Decision to employ AdamW optimizer, accompanied by a carefully chosen weight decay and learning rate scheduler, further optimized the training process, striking a fine balance between fast convergence and avoiding overfitting. The choice of a 32 batch size fully leveraged the computational capacity of the Tesla T4 GPUs, ensuring efficient use of resources.
The implementation of mixed-precision training and inference not only reduced model's memory footprint but also accelerated its computational speed, making the solution both effective and efficient. By adopting a weighted sampler with a tailored importance factor for each type of pixel, the models could focus more on significant areas, reducing the bias towards dominant classes.
The UNet architecture, augmented with an EfficientNet-B5 encoder, proved to be the best combination for the task, striking a balance between accuracy and computational efficiency. Adjusting the decision threshold allowed for fine-tuning the model's sensitivity to kelp presence, which was crucial for achieving high evaluation scores.
Comprehensive approach, which included ten-fold cross-validation, training models for 50 epochs, and creating an ensemble of the best-performing models, ensured that the solution was not only robust across different data splits but also generalized well to unseen data.
To conclude, this work underscores the potential of machine learning to contribute significantly to environmental conservation efforts.
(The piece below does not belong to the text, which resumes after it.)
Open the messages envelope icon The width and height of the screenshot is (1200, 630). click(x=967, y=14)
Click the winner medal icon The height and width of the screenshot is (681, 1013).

By employing a mix of techniques, from spectral analysis to advanced deep learning models, a scalable and accurate method for monitoring kelp forests was developed. This solution not offers a practical tool for ecosystem management and conservation. Success of Deep Learning approach in this challenge reaffirms the importance of machine learning in addressing some of the most pressing environmental issues of our time.